C'est ainsi que l'emprisonnement fait son entrée dans le code pénal, comme véritable sanction. Ce n'est plus le corps qui est l'objet de la sanction, mais sa liberté, en considérant que la fonction punitive a pour but de rééduquer le coupable et de favoriser son amendement. Notons que le code pénal maintiendra certains supplices qui seront définitivement supprimés par la loi du 28 avril 1832.

Ainsi, après les peines de première génération portant sur le corps, naissent les peines de deuxième génération, qui impactent la liberté du condamné. Il sera intéressant de voir comment sont nées les peines, en quelque sorte, de troisième génération, qui portent sur les droits pouvant être restreints ou faire l'objet de privation.

Mais, une dimension nouvelle est en train de voir le jour. Albert Camus avait écrit prophétiquement que le XXI e siècle sera le siècle de la peur.
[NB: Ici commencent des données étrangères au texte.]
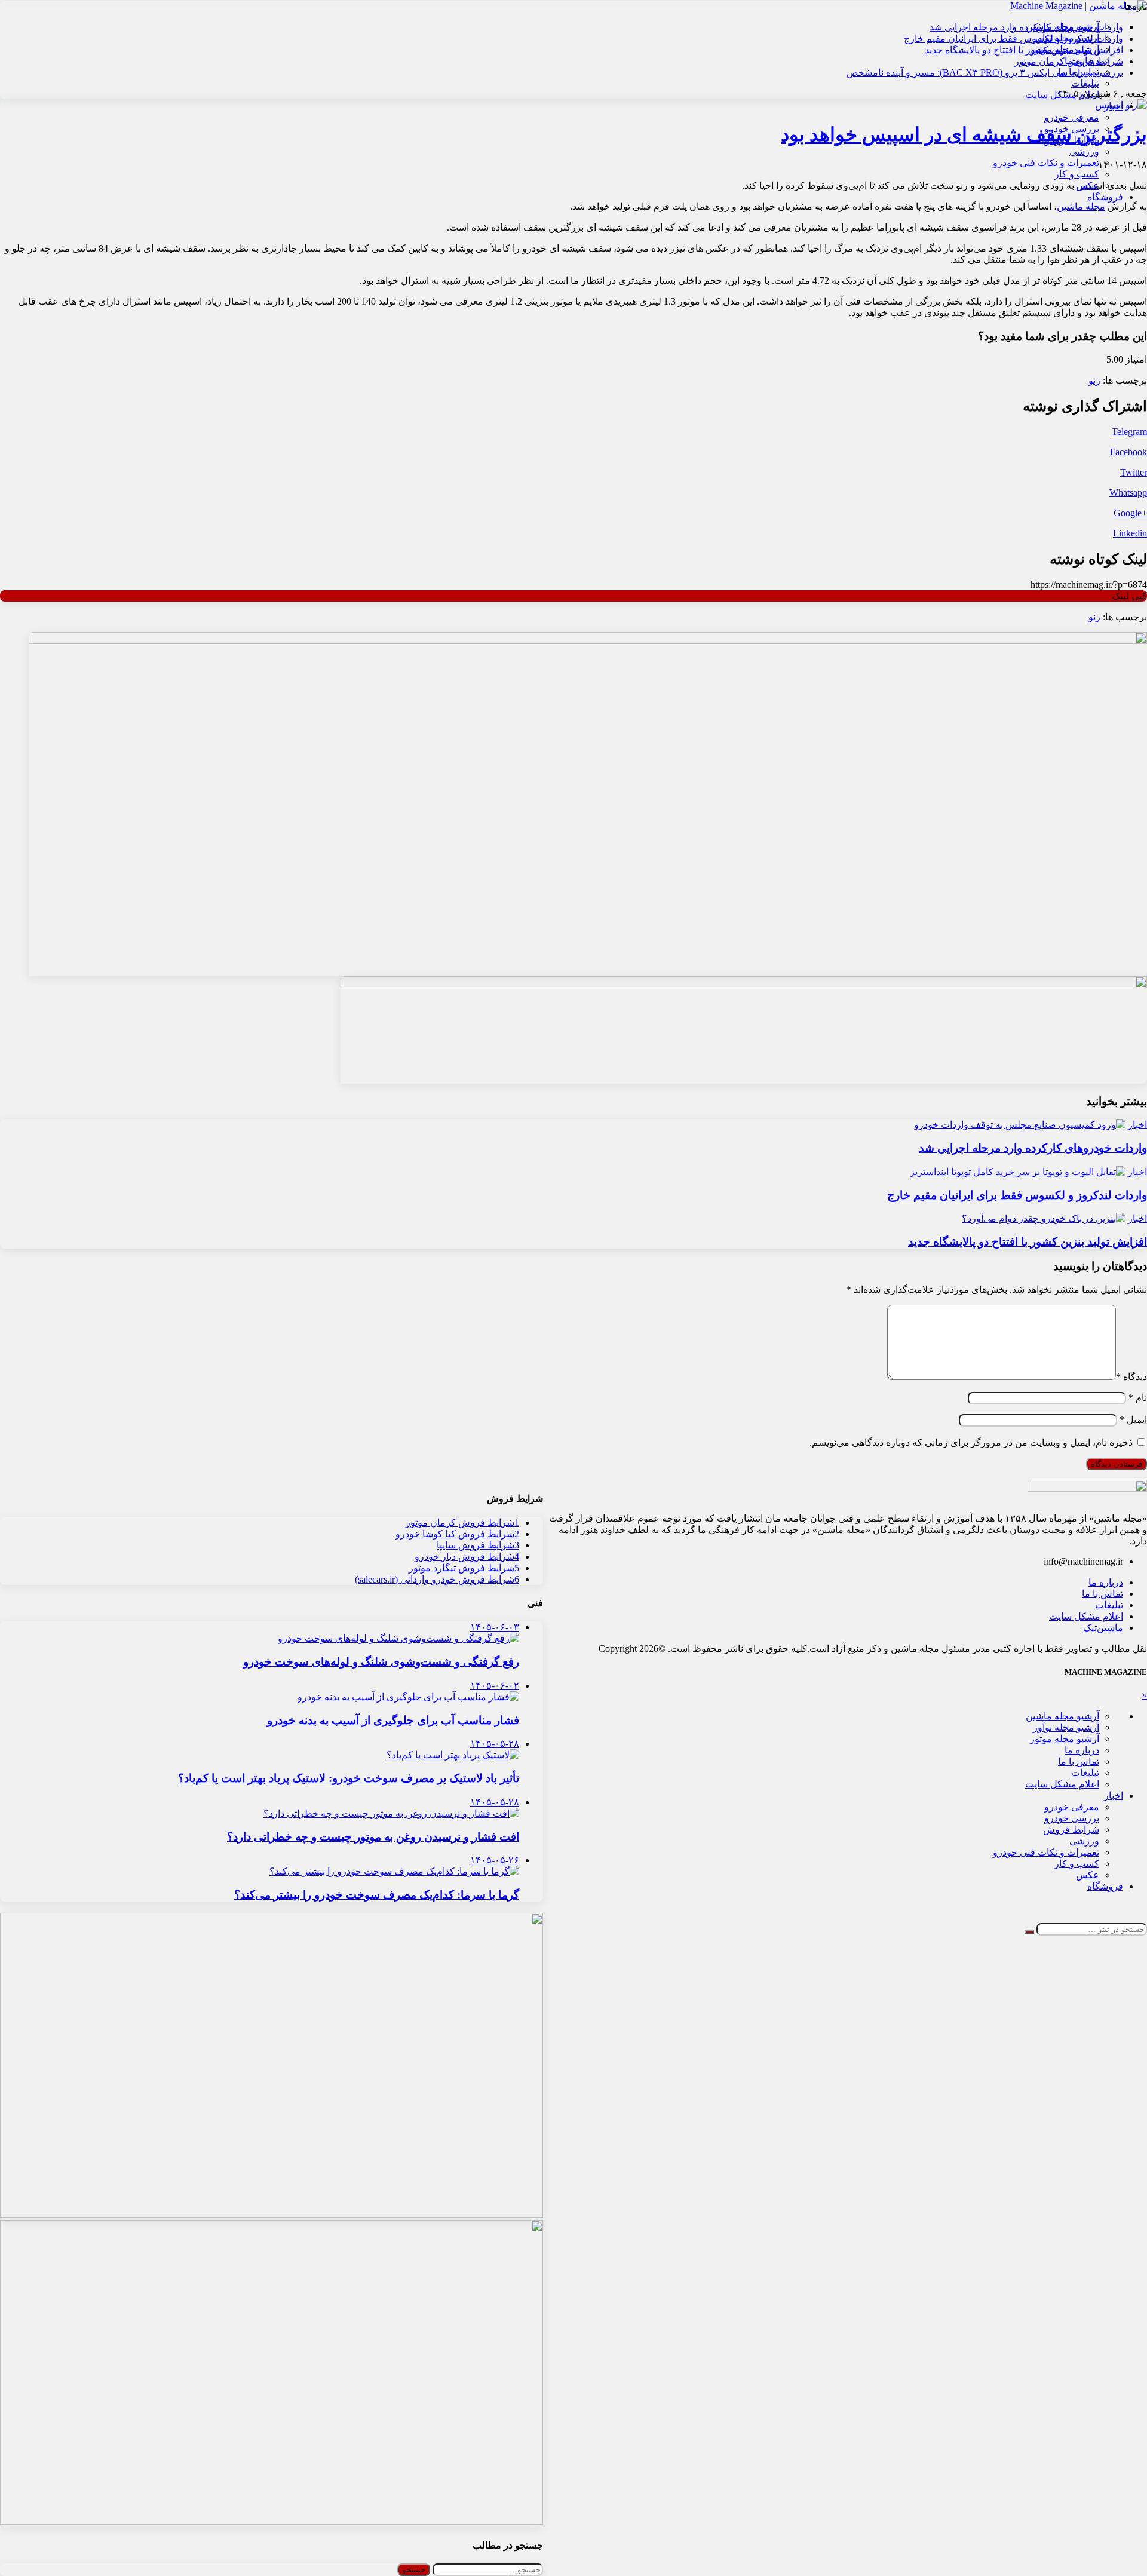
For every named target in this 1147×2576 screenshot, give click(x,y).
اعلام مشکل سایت (1086, 1616)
Parce que, pour reprendre le titre d'un ouvrage de Mme Mireille Delmas-Marty, l'on vit dans « un monde dangereux » , la question de la prévention du crime prend une place de plus en plus essentielle dans le débat publique. C'est le développement des mesures de sûreté. Il sera donc particulièrement intéressant, en se penchant sur 180 années d'évolution pénale, de réfléchir à ces évolutions.

***

D'autres dimensions pourront aussi être examinées au cours de cette conférence :

- en premier lieu la dimension constitutionnelle : l'impact du droit constitutionnel est, aujourd'hui, de la question prioritaire de constitutionnalité sur le droit pénal, doit être examiné avec une grande attention ;

- en second lieu, l'irrigation du droit pénal par le droit de la Convention européenne des Droits de l'Homme et de la jurisprudence de la Cour européenne constitue un aspect essentiel de l'évolution du droit pénal ;

- enfin, depuis l'entrée en vigueur le 1 er décembre 2009 du traité de Lisbonne, l'émergence d'un droit pénal européen devient réalité. Sans doute, s'agit-il ici d'une dimension décisive de l'évolution du code pénal et du droit pénal.

Lors de la conférence de février dernier sur le Parquet européen, bien des auteurs ont pu relever que la naissance du Parquet européen imposait que soient posées des règles d'incrimination et des principes fondamentaux communs. Je commençais mes propos en rappelant que le code pénal était le miroir de notre société. Le droit pénal européen qui se construira sera à cet égard le marqueur des valeurs que l'Europe entend promouvoir.

Je voudrais pour terminer remercier encore très chaleureusement l'ensemble des intervenants. Et avant de vous céder la parole, je vous redis, Monsieur le garde des Sceaux, ministre de la justice et des libertés, tout l'honneur qui est le nôtre de vous accueillir à la Cour de cassation.